### Document section
------------------------------------------------------------------------
She tweeted that her knees were intact and advised people to “get a grip”.
It was the second knee-touching incident reported during a week of heightened awareness involving sexual harassment issues and men in the public eye.
The first involved actor Adam Sandler, who put his hand on the knee of British actress Claire Foy - star of Netflix series The Crown - when they sat next to each other during a recent recording of the BBC’s Graham Norton Show. A video of the incident, uploaded to YouTube on 29 October, had been viewed more than 1.2 million times by midday today.
While Sandler has been on the receiving end of criticism from viewers and on social media for the last few days, Foy’s spokeswoman told the Daily Mail: “We don’t believe anything was intended by Adam’s gesture, and it has caused no offence to Claire.”
When contacted by HuffPost yesterday, the actor’s publicist said: “This is so blown out of proportion. Adam did it as a friendly gesture just like here in the Jimmy Fallon clip with Dustin Hoffman.”
------------------------------------------------------------------------
### Given material
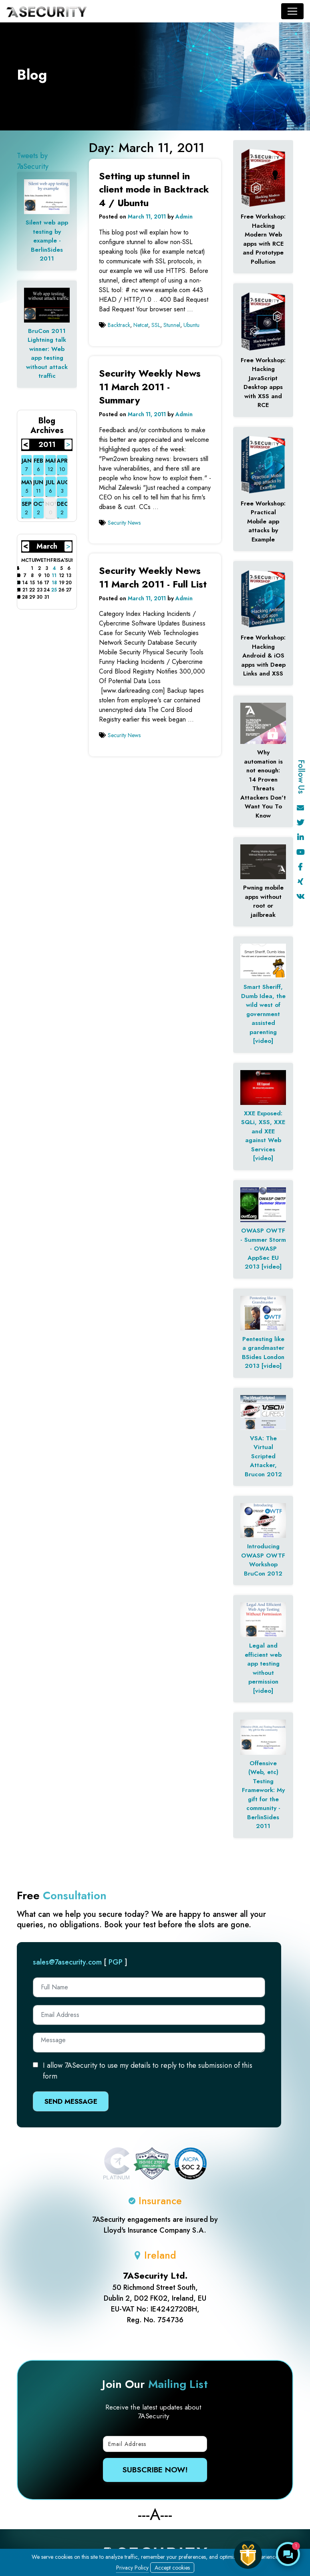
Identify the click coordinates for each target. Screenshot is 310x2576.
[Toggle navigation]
------------------------------------------------------------------------
### What to work on
a - Retype the passage from the knee-touching article, starting at "She tweeted that" and ending at "the public eye.".
b - In two sentences, summarize the knee-touching article.

### Responses per task
a -
She tweeted that her knees were intact and advised people to “get a grip”.
It was the second knee-touching incident reported during a week of heightened awareness involving sexual harassment issues and men in the public eye.

b - During a week of heightened awareness of sexual harassment issues and men in the public eye, Adam Sandler drew criticism for putting his hand on Claire Foy's knee while they sat together at a recording of the BBC's Graham Norton Show, and a video of it passed 1.2 million YouTube views. Foy's spokeswoman said nothing was believed intended and no offense was caused, while Sandler's publicist called the matter blown out of proportion and described it as a friendly gesture.